> [THE TASK] Take the lines from the one with "The image size is (1456, 821)." through the end of the material below and repeat them exactly, dropping every picture.

> [DATASET EXTRACT]
################
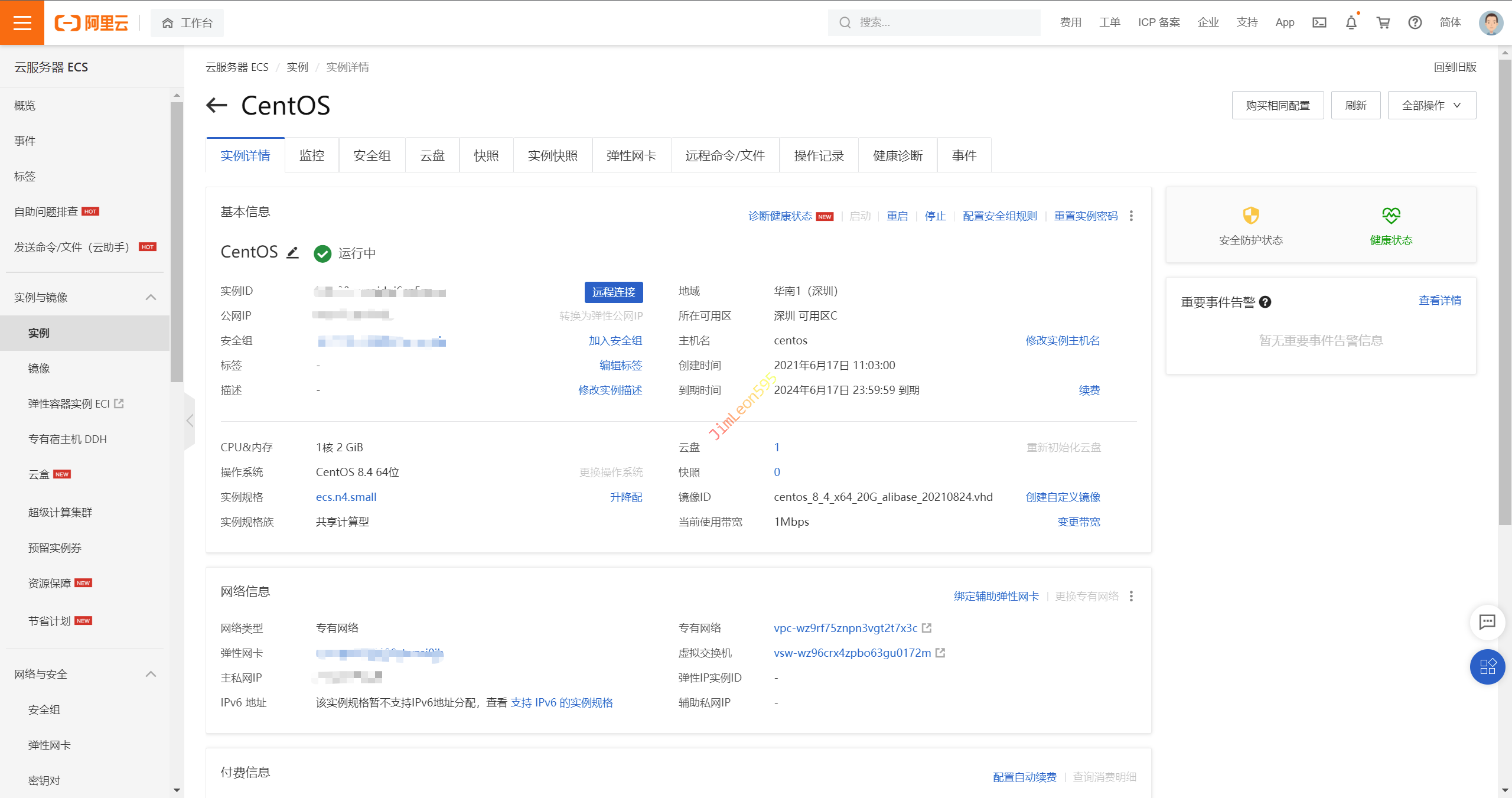This screenshot has height=798, width=1512.
Task: Click the back arrow beside CentOS title
Action: tap(217, 106)
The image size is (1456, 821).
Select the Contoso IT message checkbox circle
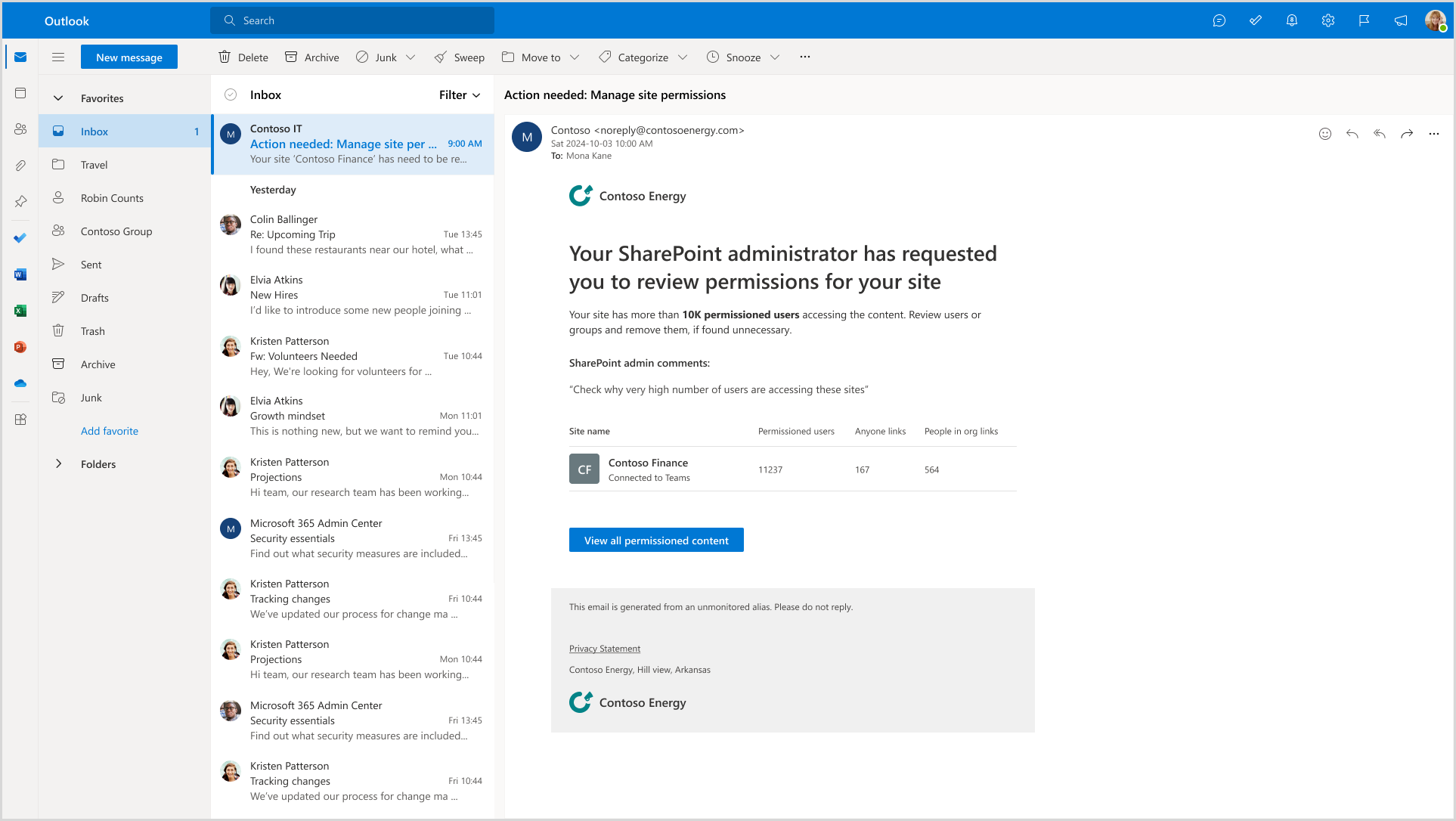click(x=231, y=134)
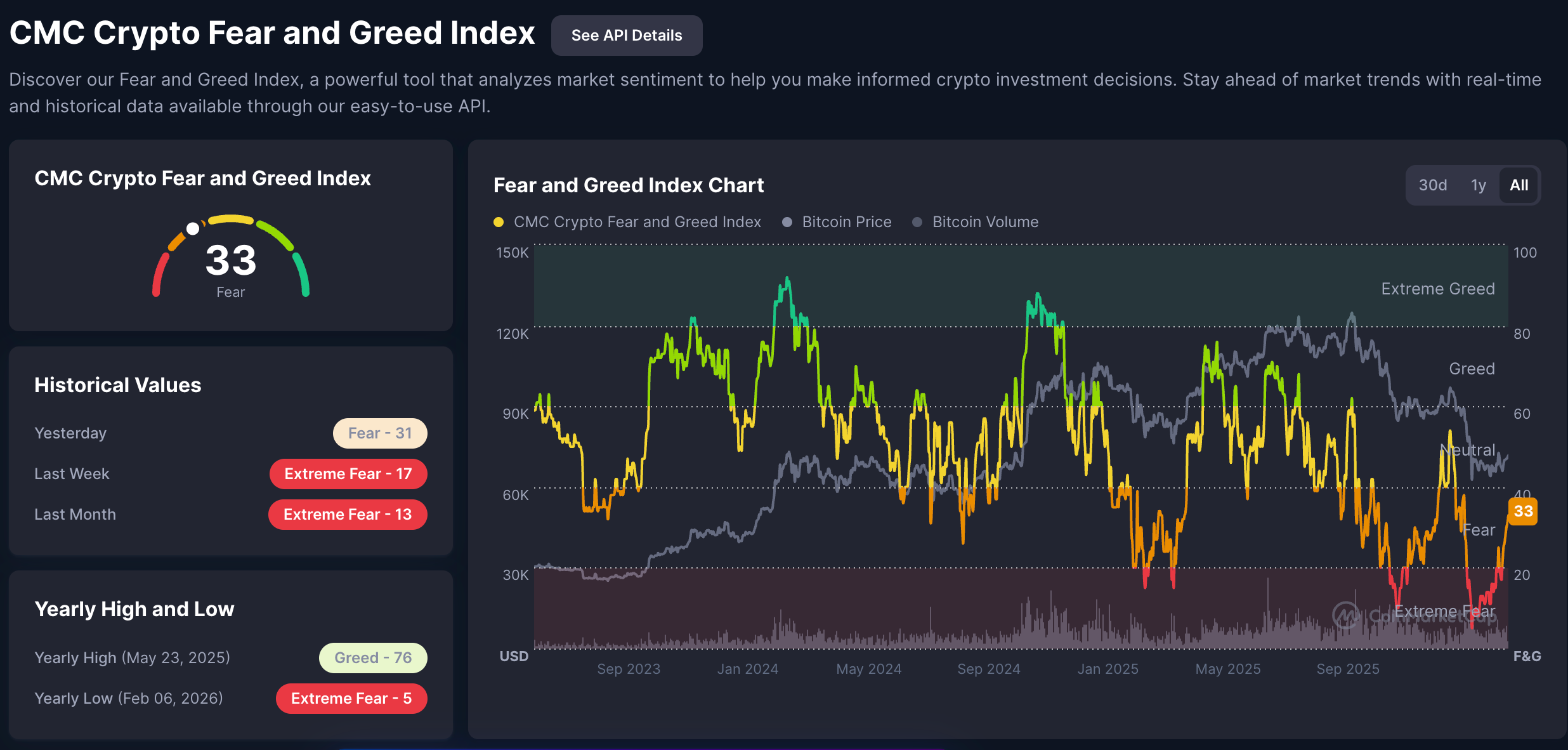Image resolution: width=1568 pixels, height=750 pixels.
Task: Click the Greed - 76 yearly high badge
Action: click(372, 658)
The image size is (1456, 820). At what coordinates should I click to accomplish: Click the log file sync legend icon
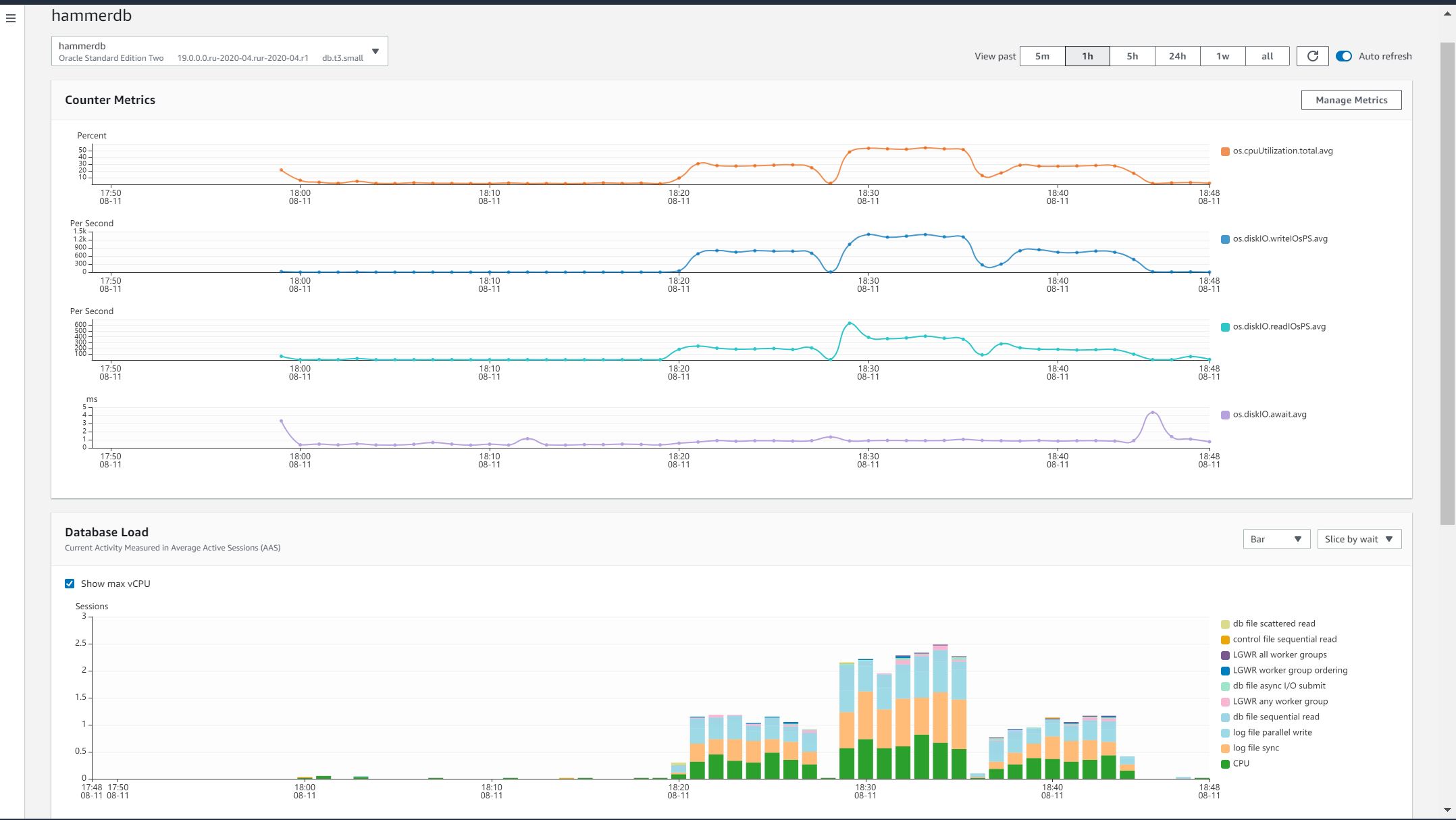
################
> [RESPONSE BOX]
The image size is (1456, 821).
Select the Contoso IT message checkbox circle
click(x=231, y=134)
Image resolution: width=1568 pixels, height=750 pixels.
Task: Click the Greed - 76 yearly high badge
Action: click(372, 658)
The image size is (1456, 820). At what coordinates should I click to accomplish: Click the log file sync legend icon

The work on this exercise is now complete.